🤖 AI Summary
The academic positioning of low-code development relative to classical model-driven development remains ambiguous, and the relationship between their respective research communities lacks systematic clarification.
Method: This paper conducts the first meta-scientific study, integrating bibliometric analysis, author-venue-topic network modeling, and cross-community comparative analysis to quantitatively characterize the low-code community’s scale, disciplinary diversity, publication venue distribution, and scholarly output characteristics—and to systematically compare them with those of the classical model-driven development community.

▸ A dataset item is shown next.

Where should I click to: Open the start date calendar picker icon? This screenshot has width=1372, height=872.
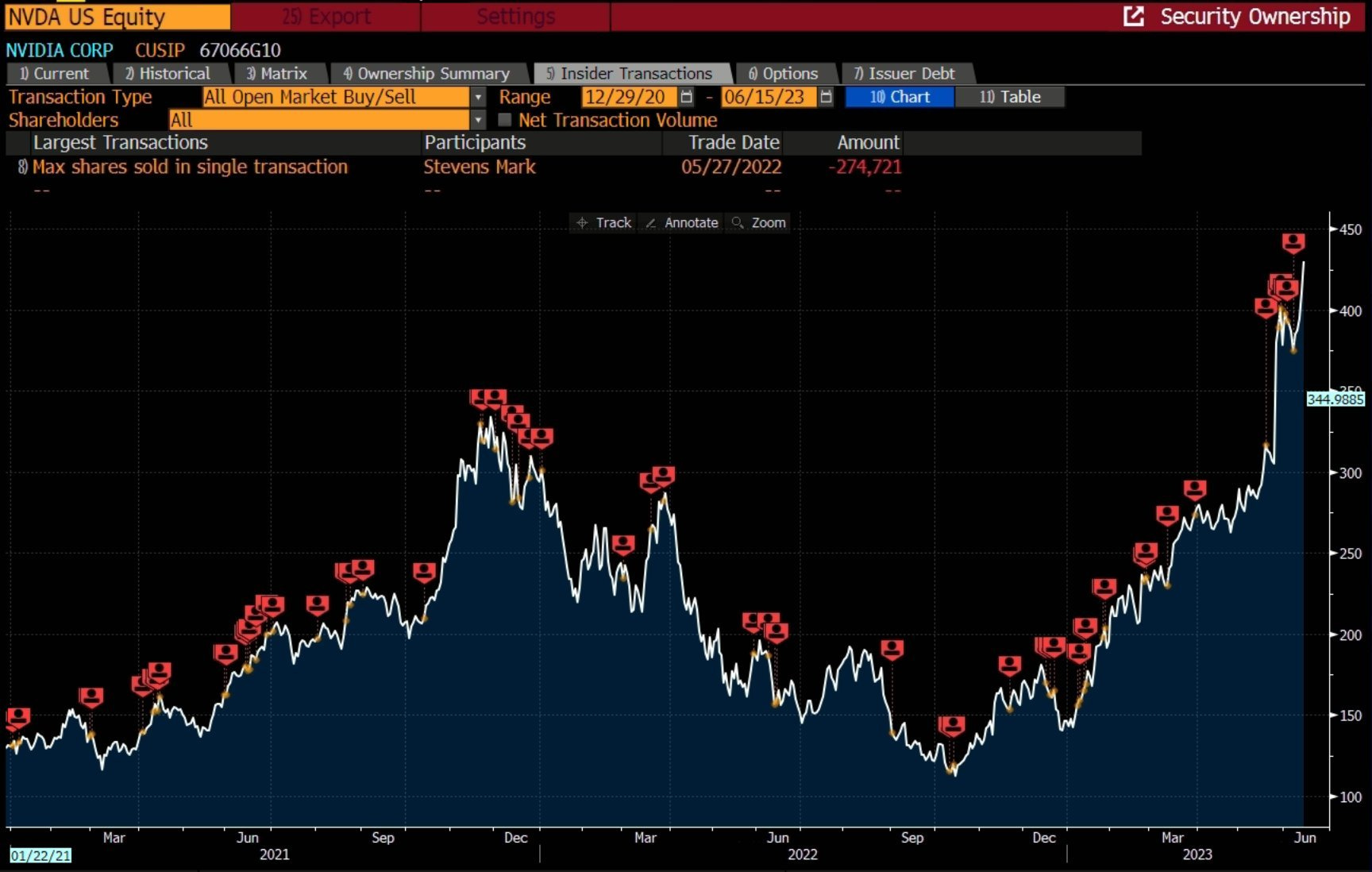click(687, 97)
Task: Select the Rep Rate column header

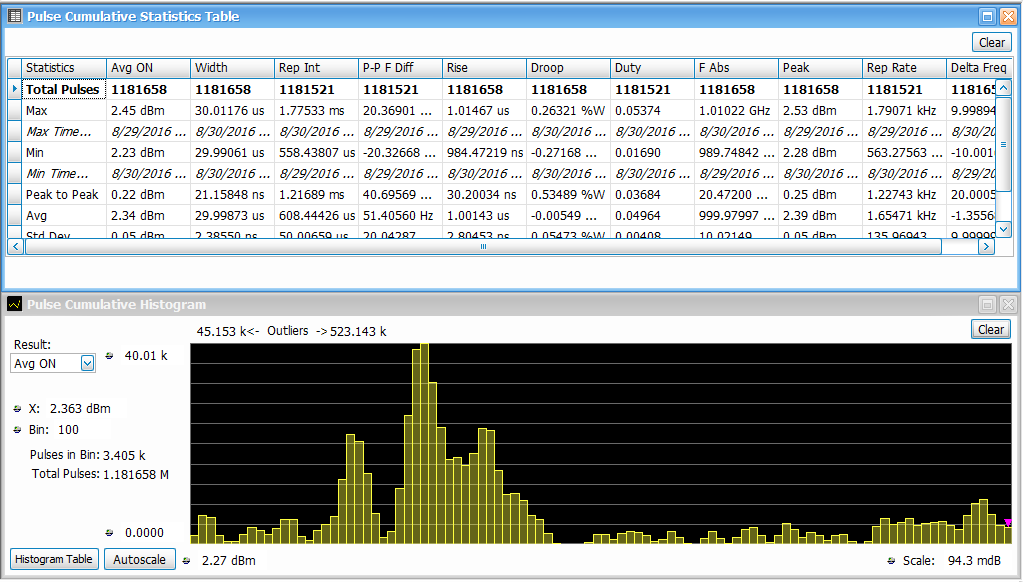Action: pyautogui.click(x=903, y=68)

Contribution/Results: We find that the low-code community exhibits strong interdisciplinarity and conference-centric publication patterns, and has significantly diverged from traditional modeling communities. These findings provide empirical grounding for conceptualizing low-code as an independent research trajectory, reveal opportunities for disciplinary integration, and identify critical interfaces for collaborative innovation—thereby informing the reconfiguration and convergence of the broader modeling research community.
📝 Abstract
In the last years, model-related publications have been exploring the application of modeling techniques in different domains. Initially focused on UML and the Model-Driven Architecture approach, the literature has been evolving towards the usage of more general concepts such as Model-Driven Development or Model-Driven Engineering. With the emergence of Low-Code software development platforms, the modeling community has been studying how these two fields may combine and benefit from each other, thus leading to the publication of a number of works in recent years. In this paper, we present a metascience study of Low-Code. Our study has a two-fold approach: (1) to examine the composition (size and diversity) of the emerging Low-Code community; and (2) to investigate how this community differs from the"classical"model-driven community in terms of people, venues, and types of publications. Through this study, we aim to benefit the low-code community by helping them better understand its relationship with the broader modeling community. Ultimately, we hope to trigger a discussion about the current and possible future evolution of the low-code community as part of its consolidation as a new research field.